Esistono oggi test di performance ed esami di laboratorio per valutare se la propria età biologica è più bassa dell’età anagrafica.

IA photo
Il genotipo è espressione del DNA contenuto nelle nostre cellule, determina le modalità attraverso cui l’organismo gestisce i processi cellulari correlati all’invecchiamento, subisce fenomeni infiammatori, ossidazione o modificazione del Dna.
Il fenotipo invece è esprssione delle caratteristiche che derivano dall’interazione tra assetto ereditario e ambiente. In base a questo ogni persona traccia il suo percorso di longevità e si determina la sua età biologica e l’aspettativa di vita.
Per la valutazione dell’età biologica sono oggi disponibili numerosi test, per l’età vascolare é attendibile il test chiamato VasculaAging che consiste nell’inserire dati che riguardano colesterolo, abitudine al fumo e sesso. Il risultato è una stima affidabile di quanto siano invecchiati i vasi sanguigni, un dato indicativo in quanto l’età cardiovascolare è fortemente correlata a quella anagrafica.

Compito 1 → Ricopia fedelmente il passo del testo sull'età biologica che si apre con le parole in cui compare "Per la valutazione" e si chiude con "a quella anagrafica.".
Compito 2 → Quali dati vanno inseriti nel test VasculaAging secondo il testo sull'età biologica? Elencali tutti.
Compito 3 → Prosegui il testo sull'età biologica a partire dal punto in cui si ferma.
I record non hanno alcun legame con il testo sull'età biologica.

Dati forniti →
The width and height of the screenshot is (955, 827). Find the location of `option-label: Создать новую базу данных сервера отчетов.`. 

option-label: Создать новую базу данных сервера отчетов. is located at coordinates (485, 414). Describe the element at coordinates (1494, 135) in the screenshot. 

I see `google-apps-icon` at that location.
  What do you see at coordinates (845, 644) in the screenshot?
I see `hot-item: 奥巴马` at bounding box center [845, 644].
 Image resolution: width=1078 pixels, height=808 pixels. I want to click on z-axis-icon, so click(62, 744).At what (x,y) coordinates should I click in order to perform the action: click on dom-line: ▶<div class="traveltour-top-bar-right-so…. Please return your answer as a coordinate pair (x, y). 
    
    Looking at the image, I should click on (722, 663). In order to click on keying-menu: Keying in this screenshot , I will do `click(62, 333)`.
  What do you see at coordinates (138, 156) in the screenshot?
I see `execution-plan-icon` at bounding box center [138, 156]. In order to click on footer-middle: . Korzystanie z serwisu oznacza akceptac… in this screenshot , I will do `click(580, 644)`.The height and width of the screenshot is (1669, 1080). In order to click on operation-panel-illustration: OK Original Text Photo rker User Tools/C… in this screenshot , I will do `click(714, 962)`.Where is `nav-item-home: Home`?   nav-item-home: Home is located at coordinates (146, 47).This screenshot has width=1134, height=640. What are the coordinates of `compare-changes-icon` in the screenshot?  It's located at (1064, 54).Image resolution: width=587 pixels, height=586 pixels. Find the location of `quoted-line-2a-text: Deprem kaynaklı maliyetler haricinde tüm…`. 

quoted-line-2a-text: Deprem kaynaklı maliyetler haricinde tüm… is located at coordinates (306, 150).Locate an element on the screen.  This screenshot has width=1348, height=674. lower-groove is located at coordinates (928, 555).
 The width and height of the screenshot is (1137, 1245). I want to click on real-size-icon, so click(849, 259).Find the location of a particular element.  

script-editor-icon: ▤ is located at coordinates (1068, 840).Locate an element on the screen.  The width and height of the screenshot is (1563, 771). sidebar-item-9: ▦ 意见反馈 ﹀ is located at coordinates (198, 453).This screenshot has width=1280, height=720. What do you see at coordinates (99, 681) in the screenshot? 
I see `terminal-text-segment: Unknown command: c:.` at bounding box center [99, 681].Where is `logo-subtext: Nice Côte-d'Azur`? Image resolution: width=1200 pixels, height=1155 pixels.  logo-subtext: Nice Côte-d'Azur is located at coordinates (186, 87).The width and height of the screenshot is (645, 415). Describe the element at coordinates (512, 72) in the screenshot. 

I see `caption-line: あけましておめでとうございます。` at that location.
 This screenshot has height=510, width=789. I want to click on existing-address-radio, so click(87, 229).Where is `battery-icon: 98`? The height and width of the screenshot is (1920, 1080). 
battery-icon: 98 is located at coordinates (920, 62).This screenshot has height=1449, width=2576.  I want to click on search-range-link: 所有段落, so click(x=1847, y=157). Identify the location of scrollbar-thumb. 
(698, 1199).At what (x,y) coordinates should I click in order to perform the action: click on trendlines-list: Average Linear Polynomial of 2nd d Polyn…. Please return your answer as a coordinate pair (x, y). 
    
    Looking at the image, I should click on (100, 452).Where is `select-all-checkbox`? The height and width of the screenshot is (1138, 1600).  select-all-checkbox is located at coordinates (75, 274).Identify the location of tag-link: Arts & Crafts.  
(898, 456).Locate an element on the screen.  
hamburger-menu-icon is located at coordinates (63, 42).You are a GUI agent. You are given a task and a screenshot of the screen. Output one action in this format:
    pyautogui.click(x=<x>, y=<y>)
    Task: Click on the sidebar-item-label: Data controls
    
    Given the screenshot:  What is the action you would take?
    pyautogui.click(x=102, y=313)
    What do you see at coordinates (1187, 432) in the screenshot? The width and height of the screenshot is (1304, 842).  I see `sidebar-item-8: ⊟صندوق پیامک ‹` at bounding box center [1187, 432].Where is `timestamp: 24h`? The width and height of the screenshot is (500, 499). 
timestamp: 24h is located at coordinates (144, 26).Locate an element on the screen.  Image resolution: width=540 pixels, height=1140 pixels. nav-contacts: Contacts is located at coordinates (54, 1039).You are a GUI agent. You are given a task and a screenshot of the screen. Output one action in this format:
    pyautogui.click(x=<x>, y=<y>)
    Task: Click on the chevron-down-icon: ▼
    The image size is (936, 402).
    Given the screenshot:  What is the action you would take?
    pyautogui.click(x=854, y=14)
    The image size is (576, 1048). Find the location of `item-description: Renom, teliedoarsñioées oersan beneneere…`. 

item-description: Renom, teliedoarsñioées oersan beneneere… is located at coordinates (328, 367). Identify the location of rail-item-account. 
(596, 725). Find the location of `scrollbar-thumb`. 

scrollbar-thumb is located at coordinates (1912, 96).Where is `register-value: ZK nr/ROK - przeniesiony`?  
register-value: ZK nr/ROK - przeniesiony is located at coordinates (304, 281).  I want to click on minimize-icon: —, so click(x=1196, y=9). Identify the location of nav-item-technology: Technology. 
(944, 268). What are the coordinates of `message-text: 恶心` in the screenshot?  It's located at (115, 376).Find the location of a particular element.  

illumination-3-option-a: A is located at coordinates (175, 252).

Risposta scritta 1 →
Per la valutazione dell’età biologica sono oggi disponibili numerosi test, per l’età vascolare é attendibile il test chiamato VasculaAging che consiste nell’inserire dati che riguardano colesterolo, abitudine al fumo e sesso. Il risultato è una stima affidabile di quanto siano invecchiati i vasi sanguigni, un dato indicativo in quanto l’età cardiovascolare è fortemente correlata a quella anagrafica.

Risposta scritta 2 → Colesterolo, abitudine al fumo, sesso.

Risposta scritta 3 →
IA photo
È supportato da studi scientifici anche il test che misura l’età fenotipica ideato da Morgan Levine, patologo dell’università americana di Yale. Tenendo conto di nove parametri rilevabili con un’analisi del sangue, tra cui albumina, creatinina, glucosio e linfociti, fornisce un’indicazione sullo stato dell’invecchiamento cellulare e fenotipico attraverso un opportuno algoritmo. Altri test messi a punto per stabilire l’età biologica scientificamente validi sono quelli detti test di performance. Un esempio è il test della velocità del cammino su 4 metri, in grado di misurare oggettivamente la fragilità nei pazienti con malattie cardiovascolari.Tra questi rientra anche la SPPB (Short Physical Performance Battery, letteralmente “breve batteria fisica di prestazioni”), una misura di performance fisica oggi molto usata per stratificare la fragilità fisica dei pazienti specialmente in ambito cardiovascolare e cardiogeriatrico.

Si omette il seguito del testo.